Zuma vs the State

26th February 2021

Zuma vs the State

Photo by: Reuters

Dear Mr President, His Excellency Matamela Cyril Ramaphosa. I am at my wits' end about the political antics of your fellow cadre, former president Jacob Zuma. I guess I am also suffering from a rare affliction called the Zuma Fatigue Syndrome. It is so bad that I am now a scatter brain; I have already misplaced half of my antidepressants. After this, I promise not to write another Zuma-themed letter any time soon.

What gets my goat, Mr President, is the conduct of some amongst us of using lies in our public political discourse. The use of untruths, lies and spreading fake information is deployed against imagined enemies, mostly our esteemed judiciary and law enforcement agencies.

Perhaps the most egregious example of this habit of seeking political relevance through lies was the media statement from the so-called J.G. Foundation, published online on 22 February. The said statement makes a deliberate lie by claiming that somehow Zuma still has any fighting chance (not in hell) to stop his corruption trial. He knows that the horse has bolted. Yet the statement made "renewed calls that the corruption trial (of uBaba) to be struck off the roll." Truth to be told, Zuma has made no such application before any of our independent courts.

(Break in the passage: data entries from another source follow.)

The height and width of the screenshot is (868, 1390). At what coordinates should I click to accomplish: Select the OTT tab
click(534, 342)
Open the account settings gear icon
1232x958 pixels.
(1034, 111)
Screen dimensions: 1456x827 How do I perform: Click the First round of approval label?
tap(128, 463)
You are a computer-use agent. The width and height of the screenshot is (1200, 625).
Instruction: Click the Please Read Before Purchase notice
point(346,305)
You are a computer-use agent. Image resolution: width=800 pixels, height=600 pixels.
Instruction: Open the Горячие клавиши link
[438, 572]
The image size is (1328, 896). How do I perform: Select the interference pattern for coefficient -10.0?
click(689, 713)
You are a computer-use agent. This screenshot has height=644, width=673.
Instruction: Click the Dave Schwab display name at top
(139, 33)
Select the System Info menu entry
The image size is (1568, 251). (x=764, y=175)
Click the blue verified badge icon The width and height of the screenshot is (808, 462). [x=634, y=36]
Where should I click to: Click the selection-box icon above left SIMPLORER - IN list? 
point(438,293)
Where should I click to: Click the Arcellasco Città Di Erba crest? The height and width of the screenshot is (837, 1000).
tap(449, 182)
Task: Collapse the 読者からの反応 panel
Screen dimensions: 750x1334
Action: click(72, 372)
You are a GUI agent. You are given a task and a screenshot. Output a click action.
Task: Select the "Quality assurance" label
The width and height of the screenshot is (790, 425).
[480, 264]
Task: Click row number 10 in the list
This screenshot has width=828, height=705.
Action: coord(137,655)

On the contrary, he has spent over a decade, fighting not to have his day in court. All his attempts have led up a blind alley. The National Prosecuting Authority (NPA) has scored against the run of play, and the game is now tilted against Zuma. Advocate Muzi Sikhakhane 0 and Advocate Billy Downer 2. uBaba knows that he has run out of the proverbial road. The only avenue left, it seems, is to tell tall tales. His claim that this week’s sitting of the Pietermaritzburg High Court in the matter of Zuma vs the State was going to be postponed ostensibly because the NPA was not ready is not valid. The date was set for the presiding judge to certify the matter trial-ready in concurrence with the parties.

It was never meant to be a trial. It almost beggars belief how Zuma knew the return date of the 17 May for the start of the trial if, as he suggests, there's a scramble on the side of the State to be "trial ready."

As a writer, Mr President, I have a moral obligation to call out miscreants. It is a writer’s burden to tell the truth even if it puts them and their political interest in a bad light. We, as writers, are the conscience of the nation.

Mr President, before I forget, please declare 17 May this year a paid public holiday. It should be known as Constitutional Day. On this day, in case you haven’t heard, Mr Jacob Gedleyihlekisa Zuma (Msholozi), inkunzi yakwa Dakwa'udunuse, will appear in court for the long-delayed corruption and money laundering trial. Clearly, uBaba has made it in life. He joins a select few amongst the alleged scoundrels to have a date with destiny. Except for him, there's no more wiggle room to manoeuvre. No more strike off the roll applications. No more threats of mounting a permanent stay of prosecution proceedings. Just J.G. vs the State. It's time for the reckoning. What a day it's going to be.

Mr President, let’s not pop the champagne yet. Knowing uBaba, like I do, a possibility exists that he may claim some imaginary conflict of interest with the trial judge. Then we will be back to square one. We can't even guarantee that uBaba will attend, considering that he holds the judiciary in low regard. In a statement he issued this week, boom went the dynamite. He said some judges had "sold their souls" and forsaken their oaths of office to vilify him. He presented not a shred of evidence to back his outlandish claims. As we recall, uBaba is fighting on multiple fronts. He is faced with contempt proceedings from the Zondo Commission of Inquiry into Allegations of State Capture for defying the highest court's order, the Constitutional Court, to appear before Zondo. Our Deputy Chief Justice has thrown down the gauntlet to Zuma: "Testify before me or face 2 years imprisonment." Easy. uBaba spent ten in Robben Island apartheid prison playing chess games while others were upgrading their qualifications. We wait in anticipation for the words "checkmate." Till next week my man. "Send me."

Bhekisisa Mncube is a former senior Witness political journalist, the 2020 regional winner in the Opinion category of the Vodacom Journalist of the Year Award, and author of The Love Diary of a Zulu Boy, a memoir.